Skeleton Cave – the name immediately brings questions to your mind. The designation refers to the discovery of several animal skeletons that were found inside of the cave. This lava tube cave is located south of Bend off of the China Hat Road (also known as Road 18). To date, 690 caves have been discovered in Deschutes County and 577 of them are lava tubes.
There is currently a metal staircase leading down into the cave but in the past it was just like a large pit trap that animals sometimes fell into and then could not escape. Skeletons and fossilized remains of several species of animals have been found within the cave. These included horse, deer, elk, bear, fox, a large hyena-type canid, lynx, a small carnivore, and various rodents. The horse skeleton found in the cave was determined to be that of Equus niobrarensis. It lived during the Pleistocene era that ended 10,000 years ago.
The cave was discovered in 1924, although writing on the cave wall indicates it may have been visited in 1894. An old still was found in the cave. It was surveyed by Walter T. Perry and Phil Brogan. They measured the main cave at 3,036 feet long with a side passage of 1,734 feet. In 1971 Jim Neiland measured the cave more accurately at a length of 3,560 feet.

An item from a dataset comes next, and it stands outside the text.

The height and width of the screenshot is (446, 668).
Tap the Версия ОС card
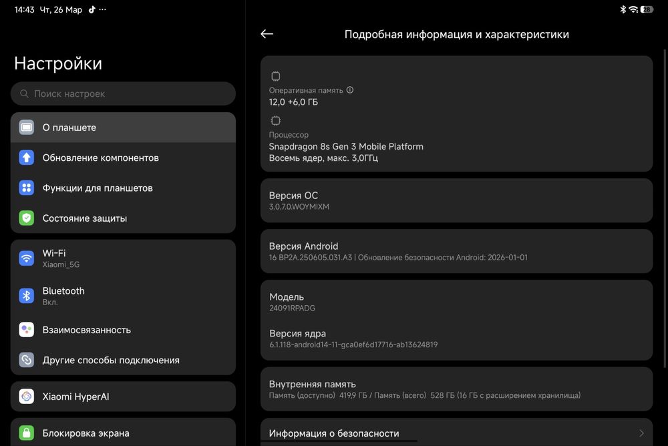[456, 200]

Lava tubes are tunnels that form when slow moving lava develops a hard exterior crust that thickens as the interior, faster flowing, lava continues to flow through until it drains away.
The cave is popular with visitors and many people have enjoyed exploring it. The temperature inside the cave averages 43 degrees Fahrenheit. Visitors can walk into the first part of the cave and explore deeper sections by climbing and crawling.
Unfortunately visitors are impacting the habitats within Skeleton Cave and other caves nearby. The number of recreational cavers (or spelunkers) increased as Bend’s population increased. The parking lot was located close to the cave opening and provided easy access. Skeleton cave was known as “The Party Cave”. Vandals spray painted graffiti and left their garbage behind. Some of the sport climbers left bolts and chalk lines that began to accumulate on the cave walls and ceiling. Bat populations in the caves were dropping since people were in the caves during their hibernation period. Unlike other mammals that hibernate, bats have very little body fat so if they are disturbed they may die. There are nine species of bats living in the caves near China Hat Road.
The Road 18 Caves Project Environmental Assessment was designed to “analyze effects of humans on wildlife resources (including bat habitat), recreational opportunities, geologic features, native vegetation, and cultural resources in nine caves in regards to past, present and future use” in the area located eight miles Southeast of Bend, Oregon. The findings were published in 2001. Some of the recommendations included gating some of the cave entrances, moving parking lots farther away from entrances, preventing entry during the time when bats hibernate, and limiting or removing bolts used by sports climbers. This was a controversial decision because people have a right to explore caves but the caves are also protected under the Federal Cave Resources Protection Act.
In order to protect the habitats within Skeleton Cave, it can only be accessed through private commercial tours. Wanderlust Tours has a special permit to access the caves. They provide helmets, lights, and a naturalist guide.